• **Problem details**
Among the records that follow, find the line with "Where should I click to: Tap" and the line with "Given: Click the #1E824C color value". Set down those lines and all lines between them exactly, without adding anything.

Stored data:
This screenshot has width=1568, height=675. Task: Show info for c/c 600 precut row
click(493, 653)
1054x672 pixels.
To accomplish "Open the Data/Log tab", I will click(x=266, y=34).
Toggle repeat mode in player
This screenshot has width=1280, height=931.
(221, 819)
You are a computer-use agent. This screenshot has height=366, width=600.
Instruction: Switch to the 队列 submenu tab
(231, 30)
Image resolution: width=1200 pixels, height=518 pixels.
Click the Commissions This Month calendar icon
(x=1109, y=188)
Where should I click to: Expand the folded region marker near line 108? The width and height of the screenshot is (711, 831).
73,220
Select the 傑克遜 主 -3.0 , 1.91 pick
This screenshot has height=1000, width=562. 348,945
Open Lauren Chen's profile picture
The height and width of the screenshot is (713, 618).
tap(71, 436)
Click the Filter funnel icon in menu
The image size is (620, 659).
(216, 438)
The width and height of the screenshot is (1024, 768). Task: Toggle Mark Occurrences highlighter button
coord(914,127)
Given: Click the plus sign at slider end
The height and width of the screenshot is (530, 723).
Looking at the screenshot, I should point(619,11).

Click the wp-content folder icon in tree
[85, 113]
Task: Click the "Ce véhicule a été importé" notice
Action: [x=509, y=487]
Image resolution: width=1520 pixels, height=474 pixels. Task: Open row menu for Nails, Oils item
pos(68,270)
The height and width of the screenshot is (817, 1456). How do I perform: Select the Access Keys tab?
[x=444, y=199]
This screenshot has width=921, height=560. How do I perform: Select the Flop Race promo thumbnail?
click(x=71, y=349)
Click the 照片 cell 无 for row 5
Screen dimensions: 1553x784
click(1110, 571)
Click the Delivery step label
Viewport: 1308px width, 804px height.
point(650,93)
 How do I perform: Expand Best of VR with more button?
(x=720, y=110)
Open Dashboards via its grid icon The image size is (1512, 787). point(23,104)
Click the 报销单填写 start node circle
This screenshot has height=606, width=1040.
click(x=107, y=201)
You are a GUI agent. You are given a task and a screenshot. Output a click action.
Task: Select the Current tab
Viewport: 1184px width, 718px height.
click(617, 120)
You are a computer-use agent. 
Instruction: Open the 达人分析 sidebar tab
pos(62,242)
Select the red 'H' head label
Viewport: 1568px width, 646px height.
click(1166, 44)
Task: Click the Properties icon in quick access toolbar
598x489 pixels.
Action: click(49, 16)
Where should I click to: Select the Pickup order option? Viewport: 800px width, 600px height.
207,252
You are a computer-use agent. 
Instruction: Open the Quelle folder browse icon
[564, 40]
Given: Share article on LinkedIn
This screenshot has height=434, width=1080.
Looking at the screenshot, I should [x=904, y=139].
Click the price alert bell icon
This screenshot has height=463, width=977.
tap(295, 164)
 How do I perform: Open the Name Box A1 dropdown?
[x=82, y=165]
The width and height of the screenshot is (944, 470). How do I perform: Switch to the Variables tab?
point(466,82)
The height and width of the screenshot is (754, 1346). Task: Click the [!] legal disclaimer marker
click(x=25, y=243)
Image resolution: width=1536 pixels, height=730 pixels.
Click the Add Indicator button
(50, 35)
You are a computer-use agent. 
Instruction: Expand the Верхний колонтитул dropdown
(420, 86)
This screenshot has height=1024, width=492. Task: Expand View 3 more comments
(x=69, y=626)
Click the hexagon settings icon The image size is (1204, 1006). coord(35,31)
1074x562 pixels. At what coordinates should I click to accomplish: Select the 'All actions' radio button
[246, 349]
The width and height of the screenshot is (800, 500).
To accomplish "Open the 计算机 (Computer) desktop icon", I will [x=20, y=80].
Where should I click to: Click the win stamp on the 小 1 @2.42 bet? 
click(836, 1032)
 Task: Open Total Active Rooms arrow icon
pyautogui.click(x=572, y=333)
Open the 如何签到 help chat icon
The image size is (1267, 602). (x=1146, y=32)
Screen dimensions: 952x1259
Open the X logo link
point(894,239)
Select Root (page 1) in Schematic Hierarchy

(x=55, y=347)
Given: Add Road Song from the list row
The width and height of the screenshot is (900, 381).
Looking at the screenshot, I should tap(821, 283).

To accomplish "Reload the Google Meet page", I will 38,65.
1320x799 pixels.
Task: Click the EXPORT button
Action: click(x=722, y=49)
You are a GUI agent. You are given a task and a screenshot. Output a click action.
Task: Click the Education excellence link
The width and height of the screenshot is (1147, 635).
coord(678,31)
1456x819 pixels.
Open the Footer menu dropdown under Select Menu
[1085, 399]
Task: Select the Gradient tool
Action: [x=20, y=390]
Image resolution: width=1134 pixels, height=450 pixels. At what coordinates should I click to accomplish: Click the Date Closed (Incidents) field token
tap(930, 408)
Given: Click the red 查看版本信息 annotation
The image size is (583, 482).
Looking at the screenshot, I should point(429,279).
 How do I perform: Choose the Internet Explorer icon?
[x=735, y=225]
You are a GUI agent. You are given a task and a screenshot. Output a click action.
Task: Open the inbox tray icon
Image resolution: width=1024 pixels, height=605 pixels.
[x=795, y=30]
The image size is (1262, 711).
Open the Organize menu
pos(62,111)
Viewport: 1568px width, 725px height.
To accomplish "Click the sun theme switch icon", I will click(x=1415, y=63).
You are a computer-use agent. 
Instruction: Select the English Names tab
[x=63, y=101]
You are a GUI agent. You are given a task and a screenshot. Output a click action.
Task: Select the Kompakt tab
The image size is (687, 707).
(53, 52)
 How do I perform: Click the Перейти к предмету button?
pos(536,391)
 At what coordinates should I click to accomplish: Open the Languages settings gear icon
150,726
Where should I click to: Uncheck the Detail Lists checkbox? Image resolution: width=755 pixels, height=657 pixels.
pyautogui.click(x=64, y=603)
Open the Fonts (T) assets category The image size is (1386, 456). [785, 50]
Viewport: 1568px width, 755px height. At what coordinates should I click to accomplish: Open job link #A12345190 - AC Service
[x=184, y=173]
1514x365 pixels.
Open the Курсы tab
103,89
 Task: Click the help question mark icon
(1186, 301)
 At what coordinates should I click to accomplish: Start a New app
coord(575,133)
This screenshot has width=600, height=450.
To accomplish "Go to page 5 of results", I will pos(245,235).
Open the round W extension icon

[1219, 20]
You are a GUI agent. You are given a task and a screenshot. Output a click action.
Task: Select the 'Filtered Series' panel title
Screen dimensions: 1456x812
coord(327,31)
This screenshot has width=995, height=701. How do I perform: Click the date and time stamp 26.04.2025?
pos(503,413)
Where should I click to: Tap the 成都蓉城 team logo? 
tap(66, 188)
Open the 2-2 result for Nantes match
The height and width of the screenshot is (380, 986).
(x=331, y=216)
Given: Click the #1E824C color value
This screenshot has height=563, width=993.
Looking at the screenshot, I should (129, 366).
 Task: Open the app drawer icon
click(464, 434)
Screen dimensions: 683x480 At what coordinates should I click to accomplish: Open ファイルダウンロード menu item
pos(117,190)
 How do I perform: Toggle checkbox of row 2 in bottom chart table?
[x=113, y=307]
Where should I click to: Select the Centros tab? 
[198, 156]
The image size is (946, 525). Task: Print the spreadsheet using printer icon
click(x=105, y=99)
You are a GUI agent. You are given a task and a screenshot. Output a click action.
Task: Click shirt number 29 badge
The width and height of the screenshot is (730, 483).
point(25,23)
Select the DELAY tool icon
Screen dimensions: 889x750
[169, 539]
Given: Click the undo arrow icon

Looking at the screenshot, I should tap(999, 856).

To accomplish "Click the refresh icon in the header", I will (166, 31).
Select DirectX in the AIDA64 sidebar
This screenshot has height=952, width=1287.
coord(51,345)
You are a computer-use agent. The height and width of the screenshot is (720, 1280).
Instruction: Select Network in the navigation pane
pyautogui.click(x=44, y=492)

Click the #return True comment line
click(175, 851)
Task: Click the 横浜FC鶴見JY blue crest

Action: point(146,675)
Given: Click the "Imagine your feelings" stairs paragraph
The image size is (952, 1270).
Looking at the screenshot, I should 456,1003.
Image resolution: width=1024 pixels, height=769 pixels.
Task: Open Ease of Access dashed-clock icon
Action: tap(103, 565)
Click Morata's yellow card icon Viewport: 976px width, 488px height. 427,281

• **Exercise output**
Where should I click to: Tap the 成都蓉城 team logo? 
tap(66, 188)
Open the 2-2 result for Nantes match
The height and width of the screenshot is (380, 986).
(x=331, y=216)
Given: Click the #1E824C color value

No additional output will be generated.